Le cinéma thaïlandais ?
Nous avons dû être nombreux et surpris, au mois de mai 2010, d’apprendre que le réalisateur thaïlandais Apichatpong Weerasethakul venait de recevoir la palme d’or du festival de Cannes avec « Oncle Boonme celui qui se souvient de ses vies antérieures ».
Il était récompensé après des films comme (pris au hasard de la mémoire) : La dolce vita, Un homme et une femme, Apocalypse now, Adieu ma concubine, Pulp fiction, Underground, Rosetta, Le Pianiste, Entre les murs, Le ruban blanc…Notre ami Michel avait même consacré un article dans notre blog pour souligner « cet événement ».
Il y avait donc un réalisateur thaïlandais qui devait certainement avoir une oeuvre derrière lui, un cinéma thaïlandais avec son histoire, ses réalisateurs, ses œuvres, ses idées, ses « visions du monde ».
Comme tout à chacun on se souvenait de quelques films vus ces dernières années comme Ong Bak, Bangkok dangerous, Citizen dog, Bang Rajan, Satreelex, the Iron ladies, Tropical malady… On avait le préjugé qu’en général les Thaïlandais aimaient surtout les films de série B avec ses films d’horreur, d’action, de comédie plutôt lourde et le mélange des genres. Il pouvait être intéressant, comme pour la littérature thaïlandaise, de trouver un chemin d’accès, avec ses repères historiques, les réalisateurs qui ont marqué et qui font actuellement son actualité, les questions artistiques qu’ils se posent, les principaux films à voir. Enfin, on pouvait essayer, à charge pour nous de compléter et de corriger ultérieurement.
1/ Quelques repères historiques.
Le frère du roi Chulalongkorn, le Prince Sanbassatra est considéré comme le père du cinéma thaï (1897) et en 1920, une industrie cinématographique locale commence sous l’impulsion surtout du prince Kambeangbejr, qui anime le Service du Film du State Railway of Thailand et qui va permettre aux premiers cinéastes de se former avec de nombreux documentaires de promotion pour le chemin de fer et d'autres organismes gouvernementaux Une des premières œuvres produites fût Sam Poi Luang: Grande fête dans le Nord, outre Miss Suwanna de Siam (1923),
l'un des premiers films thaïlandais connus.
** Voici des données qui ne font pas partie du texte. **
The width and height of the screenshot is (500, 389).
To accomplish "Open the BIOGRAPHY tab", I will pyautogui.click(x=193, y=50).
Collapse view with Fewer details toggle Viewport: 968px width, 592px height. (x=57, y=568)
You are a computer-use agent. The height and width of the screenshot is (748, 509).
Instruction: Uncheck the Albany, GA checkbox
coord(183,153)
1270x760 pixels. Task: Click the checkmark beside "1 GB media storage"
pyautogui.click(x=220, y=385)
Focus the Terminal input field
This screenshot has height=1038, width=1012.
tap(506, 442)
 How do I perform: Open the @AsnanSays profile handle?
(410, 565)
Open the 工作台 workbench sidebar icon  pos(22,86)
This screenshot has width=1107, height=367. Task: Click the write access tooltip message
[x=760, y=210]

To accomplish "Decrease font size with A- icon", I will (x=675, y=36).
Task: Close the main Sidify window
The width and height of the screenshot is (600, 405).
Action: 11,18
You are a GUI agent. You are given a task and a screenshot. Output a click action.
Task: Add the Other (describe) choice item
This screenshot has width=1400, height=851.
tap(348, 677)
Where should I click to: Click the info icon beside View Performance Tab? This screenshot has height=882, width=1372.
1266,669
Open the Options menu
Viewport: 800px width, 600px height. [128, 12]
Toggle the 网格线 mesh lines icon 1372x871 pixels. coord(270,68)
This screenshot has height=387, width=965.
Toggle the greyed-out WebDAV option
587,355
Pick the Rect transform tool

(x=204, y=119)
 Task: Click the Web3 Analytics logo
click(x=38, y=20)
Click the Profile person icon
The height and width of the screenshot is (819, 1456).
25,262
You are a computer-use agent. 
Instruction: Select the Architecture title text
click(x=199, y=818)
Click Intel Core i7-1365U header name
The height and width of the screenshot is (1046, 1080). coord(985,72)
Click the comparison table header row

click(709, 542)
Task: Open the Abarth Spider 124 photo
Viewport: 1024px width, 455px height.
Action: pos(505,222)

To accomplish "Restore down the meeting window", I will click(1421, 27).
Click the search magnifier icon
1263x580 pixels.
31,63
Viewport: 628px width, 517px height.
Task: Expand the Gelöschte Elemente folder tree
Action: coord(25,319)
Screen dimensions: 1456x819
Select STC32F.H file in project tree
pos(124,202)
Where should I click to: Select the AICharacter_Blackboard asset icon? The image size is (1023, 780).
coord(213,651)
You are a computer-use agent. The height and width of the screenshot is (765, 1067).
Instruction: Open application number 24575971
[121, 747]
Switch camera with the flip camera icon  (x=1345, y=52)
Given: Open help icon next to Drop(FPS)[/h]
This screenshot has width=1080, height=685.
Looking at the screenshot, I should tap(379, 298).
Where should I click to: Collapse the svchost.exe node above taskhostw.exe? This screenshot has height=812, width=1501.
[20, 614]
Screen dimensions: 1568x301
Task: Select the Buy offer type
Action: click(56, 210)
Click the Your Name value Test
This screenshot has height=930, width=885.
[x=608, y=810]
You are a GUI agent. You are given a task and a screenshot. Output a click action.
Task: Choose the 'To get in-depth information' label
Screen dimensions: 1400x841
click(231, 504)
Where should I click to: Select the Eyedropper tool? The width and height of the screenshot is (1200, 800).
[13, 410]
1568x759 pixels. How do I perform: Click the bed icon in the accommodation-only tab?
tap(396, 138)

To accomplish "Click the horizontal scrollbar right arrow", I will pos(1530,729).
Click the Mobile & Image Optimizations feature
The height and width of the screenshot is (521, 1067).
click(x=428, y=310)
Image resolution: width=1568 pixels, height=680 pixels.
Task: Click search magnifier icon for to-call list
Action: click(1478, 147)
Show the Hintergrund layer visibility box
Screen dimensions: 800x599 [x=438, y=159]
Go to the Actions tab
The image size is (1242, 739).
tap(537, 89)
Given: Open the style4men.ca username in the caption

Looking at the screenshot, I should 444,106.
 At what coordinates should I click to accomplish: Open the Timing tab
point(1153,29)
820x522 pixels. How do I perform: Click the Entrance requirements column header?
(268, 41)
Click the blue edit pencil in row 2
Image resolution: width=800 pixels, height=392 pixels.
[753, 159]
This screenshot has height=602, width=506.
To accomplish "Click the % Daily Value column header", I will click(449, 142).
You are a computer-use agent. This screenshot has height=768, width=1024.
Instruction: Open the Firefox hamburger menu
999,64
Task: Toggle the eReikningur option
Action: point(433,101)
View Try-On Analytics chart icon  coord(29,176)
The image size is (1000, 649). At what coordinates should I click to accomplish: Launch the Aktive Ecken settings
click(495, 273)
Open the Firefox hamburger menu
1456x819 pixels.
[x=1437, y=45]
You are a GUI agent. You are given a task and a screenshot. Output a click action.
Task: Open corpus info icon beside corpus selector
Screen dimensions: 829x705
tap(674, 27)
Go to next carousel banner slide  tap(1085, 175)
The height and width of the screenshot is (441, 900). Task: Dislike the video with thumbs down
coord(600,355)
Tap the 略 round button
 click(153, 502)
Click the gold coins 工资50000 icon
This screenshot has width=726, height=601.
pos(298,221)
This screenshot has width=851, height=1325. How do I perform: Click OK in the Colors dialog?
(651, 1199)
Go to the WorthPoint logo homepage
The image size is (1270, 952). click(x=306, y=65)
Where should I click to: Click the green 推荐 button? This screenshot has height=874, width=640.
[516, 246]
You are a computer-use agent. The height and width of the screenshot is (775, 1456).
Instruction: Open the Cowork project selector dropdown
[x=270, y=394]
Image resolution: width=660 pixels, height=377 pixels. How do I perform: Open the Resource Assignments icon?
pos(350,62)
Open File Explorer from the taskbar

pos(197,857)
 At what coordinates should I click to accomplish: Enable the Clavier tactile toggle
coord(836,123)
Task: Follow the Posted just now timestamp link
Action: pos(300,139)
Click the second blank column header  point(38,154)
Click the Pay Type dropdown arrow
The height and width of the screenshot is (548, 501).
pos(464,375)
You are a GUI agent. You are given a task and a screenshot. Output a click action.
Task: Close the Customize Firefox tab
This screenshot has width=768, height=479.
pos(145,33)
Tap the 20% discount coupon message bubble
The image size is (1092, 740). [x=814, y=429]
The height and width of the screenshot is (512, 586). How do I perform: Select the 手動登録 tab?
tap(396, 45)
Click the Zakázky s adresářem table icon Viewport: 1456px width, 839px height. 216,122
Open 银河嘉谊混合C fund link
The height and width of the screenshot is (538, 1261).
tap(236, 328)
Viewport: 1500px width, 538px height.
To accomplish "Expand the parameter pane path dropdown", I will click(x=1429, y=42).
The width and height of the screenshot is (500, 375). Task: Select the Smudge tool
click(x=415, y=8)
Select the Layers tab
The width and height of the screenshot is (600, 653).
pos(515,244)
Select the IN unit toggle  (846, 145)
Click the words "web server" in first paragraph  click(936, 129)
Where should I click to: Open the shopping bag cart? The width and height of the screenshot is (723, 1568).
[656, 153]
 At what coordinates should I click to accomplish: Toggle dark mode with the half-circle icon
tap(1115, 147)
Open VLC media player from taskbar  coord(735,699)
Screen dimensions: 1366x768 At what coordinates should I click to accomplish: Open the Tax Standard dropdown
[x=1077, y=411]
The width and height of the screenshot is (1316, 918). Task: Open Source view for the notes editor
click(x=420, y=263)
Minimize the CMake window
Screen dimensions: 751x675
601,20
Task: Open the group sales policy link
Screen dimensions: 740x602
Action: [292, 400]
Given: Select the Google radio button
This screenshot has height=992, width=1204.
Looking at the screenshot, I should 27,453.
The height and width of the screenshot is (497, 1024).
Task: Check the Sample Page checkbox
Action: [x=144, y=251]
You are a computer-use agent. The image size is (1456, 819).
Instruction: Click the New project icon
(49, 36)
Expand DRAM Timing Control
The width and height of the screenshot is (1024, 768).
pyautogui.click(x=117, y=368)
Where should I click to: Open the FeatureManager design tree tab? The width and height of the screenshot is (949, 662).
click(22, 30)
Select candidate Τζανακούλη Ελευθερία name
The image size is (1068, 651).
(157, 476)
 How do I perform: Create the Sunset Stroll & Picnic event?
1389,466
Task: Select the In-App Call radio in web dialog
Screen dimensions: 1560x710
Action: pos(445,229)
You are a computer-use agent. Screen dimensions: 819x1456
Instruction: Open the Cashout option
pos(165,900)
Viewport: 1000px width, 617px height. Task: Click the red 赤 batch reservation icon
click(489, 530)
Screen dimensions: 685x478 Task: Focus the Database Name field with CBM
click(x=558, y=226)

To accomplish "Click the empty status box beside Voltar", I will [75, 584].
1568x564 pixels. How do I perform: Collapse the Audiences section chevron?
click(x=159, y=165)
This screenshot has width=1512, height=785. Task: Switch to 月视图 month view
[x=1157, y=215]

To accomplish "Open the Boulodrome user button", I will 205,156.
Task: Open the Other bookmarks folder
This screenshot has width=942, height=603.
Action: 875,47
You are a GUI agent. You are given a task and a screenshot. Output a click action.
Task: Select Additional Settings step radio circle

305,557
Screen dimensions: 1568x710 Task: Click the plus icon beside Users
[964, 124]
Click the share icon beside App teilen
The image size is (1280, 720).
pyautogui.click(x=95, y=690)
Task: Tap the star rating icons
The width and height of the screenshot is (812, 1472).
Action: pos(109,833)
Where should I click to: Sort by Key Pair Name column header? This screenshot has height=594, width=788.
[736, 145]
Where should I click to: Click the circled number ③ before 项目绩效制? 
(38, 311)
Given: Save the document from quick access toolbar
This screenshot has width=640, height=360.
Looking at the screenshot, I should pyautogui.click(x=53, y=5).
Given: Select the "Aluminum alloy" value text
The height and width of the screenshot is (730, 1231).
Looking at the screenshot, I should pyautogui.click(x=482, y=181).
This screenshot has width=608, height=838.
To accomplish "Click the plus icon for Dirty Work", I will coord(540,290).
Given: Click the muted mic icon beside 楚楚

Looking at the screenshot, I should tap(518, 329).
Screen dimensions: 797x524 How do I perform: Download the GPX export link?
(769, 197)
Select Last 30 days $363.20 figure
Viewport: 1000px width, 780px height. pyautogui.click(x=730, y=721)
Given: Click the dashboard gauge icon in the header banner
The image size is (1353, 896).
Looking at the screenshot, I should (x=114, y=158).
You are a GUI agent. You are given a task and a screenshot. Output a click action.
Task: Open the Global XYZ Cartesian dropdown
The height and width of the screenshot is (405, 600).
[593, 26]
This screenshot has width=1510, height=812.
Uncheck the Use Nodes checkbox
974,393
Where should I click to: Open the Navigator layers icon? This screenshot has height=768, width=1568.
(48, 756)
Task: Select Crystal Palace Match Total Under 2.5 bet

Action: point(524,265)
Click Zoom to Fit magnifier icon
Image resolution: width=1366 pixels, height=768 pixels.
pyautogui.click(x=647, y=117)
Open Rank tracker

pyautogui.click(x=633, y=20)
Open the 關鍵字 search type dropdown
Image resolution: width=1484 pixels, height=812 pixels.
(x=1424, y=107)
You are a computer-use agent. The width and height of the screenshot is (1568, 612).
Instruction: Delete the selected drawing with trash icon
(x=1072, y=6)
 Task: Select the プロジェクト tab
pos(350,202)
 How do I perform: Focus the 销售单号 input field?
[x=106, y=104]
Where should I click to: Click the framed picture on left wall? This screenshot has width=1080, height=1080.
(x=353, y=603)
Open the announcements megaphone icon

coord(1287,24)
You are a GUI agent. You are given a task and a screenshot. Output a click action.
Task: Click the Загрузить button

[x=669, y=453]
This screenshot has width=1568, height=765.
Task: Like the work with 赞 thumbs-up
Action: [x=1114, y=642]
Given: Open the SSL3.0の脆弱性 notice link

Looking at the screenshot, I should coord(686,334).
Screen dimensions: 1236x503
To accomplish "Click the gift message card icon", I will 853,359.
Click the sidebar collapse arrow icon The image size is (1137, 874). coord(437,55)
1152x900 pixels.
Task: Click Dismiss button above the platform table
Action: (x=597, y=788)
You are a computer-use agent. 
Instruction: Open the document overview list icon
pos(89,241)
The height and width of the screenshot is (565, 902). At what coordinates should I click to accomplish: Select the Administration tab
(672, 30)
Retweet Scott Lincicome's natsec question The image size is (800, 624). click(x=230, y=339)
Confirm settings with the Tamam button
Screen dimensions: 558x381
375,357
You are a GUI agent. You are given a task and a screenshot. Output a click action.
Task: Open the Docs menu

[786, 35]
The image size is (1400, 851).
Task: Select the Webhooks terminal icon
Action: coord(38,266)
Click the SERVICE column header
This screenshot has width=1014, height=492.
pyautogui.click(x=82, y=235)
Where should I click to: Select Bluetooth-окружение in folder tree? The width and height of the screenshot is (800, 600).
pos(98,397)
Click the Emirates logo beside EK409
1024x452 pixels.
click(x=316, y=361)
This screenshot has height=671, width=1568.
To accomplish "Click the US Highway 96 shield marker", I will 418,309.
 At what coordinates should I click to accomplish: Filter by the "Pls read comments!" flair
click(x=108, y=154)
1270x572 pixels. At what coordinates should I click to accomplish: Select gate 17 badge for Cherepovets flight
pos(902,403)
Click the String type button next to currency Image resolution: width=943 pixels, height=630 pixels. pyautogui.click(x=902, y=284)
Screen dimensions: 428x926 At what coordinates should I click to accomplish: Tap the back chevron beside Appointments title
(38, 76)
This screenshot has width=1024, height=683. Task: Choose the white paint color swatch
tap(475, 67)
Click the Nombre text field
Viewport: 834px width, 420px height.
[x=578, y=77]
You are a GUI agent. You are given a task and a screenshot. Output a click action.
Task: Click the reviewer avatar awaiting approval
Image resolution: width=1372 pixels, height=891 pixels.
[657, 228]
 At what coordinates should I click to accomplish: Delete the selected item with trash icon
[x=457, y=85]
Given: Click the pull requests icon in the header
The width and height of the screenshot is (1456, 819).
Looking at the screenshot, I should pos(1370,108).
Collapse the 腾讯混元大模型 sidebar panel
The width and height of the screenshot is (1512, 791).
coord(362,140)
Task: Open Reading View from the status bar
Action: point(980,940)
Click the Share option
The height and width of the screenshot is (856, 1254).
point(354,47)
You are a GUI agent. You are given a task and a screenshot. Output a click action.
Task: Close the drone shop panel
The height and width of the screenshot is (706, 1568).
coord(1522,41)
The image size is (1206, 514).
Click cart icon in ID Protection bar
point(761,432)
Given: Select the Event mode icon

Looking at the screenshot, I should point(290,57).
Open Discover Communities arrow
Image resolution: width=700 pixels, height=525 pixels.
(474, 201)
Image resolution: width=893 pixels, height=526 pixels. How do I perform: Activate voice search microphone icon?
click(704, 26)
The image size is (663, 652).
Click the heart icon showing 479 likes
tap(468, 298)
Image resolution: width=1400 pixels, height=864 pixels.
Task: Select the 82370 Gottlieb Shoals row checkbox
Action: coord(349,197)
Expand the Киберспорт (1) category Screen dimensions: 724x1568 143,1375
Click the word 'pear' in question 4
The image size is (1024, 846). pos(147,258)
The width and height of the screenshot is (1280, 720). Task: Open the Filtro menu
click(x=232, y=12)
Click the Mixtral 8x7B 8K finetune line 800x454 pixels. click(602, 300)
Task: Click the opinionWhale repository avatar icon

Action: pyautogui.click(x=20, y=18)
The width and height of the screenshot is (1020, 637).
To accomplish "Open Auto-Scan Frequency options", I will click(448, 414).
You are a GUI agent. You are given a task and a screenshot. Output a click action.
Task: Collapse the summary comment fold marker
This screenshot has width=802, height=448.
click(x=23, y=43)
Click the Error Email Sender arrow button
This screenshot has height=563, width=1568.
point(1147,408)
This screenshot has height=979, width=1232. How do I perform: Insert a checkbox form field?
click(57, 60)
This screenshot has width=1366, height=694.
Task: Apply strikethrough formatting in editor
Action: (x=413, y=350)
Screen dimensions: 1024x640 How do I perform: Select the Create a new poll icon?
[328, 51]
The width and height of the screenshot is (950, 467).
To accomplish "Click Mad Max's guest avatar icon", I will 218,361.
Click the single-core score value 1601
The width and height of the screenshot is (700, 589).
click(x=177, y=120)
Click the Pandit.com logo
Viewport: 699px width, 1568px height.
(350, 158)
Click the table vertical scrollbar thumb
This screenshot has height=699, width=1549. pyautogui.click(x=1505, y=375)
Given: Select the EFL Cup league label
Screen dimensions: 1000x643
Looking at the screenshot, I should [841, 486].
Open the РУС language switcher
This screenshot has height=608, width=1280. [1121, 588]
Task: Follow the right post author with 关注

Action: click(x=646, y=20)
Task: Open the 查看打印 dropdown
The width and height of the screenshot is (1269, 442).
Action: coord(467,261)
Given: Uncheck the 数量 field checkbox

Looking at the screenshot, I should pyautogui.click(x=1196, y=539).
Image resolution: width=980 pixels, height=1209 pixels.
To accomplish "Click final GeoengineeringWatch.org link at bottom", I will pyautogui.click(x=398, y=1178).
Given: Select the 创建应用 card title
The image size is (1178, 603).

En 1927 les frères Wasuwat produisent Chok Sorng Chan (Double Chance),dirigée par Manit Wasuwat. Cette même année, une autre société cinématographique, Tai Phapphayon thaïlandaise Company, produit Mai Khit Loei (Unexpected).
Mais 17 films seulement ont été réalisés entre 1927 et 1932 dont il ne restent que quelques fragments.
L'âge d'or
Le premier film parlant thaï sort le 1er avril 1932 Thang Long (L’ égaré), produit par les frères Wasuwat (Cie Si Kroung), C’est un film idéologique dans la période de réforme politique. En 1933, le premier film couleur est Trésor Papy Som (Pu Som Fao Sap) et en 35 mm, en 1938 Klua Mia (la femme-phobie) par le studio Srikrung.
Mais la dictature de Phibun oriente la production au service de la propagande nationaliste. Son principal opposant Pridi Phanomyong
produit L’ éléphant blanc du Roi , en 1940, avec les dialogues en anglais , pour dénoncer la direction militariste prise par son pays.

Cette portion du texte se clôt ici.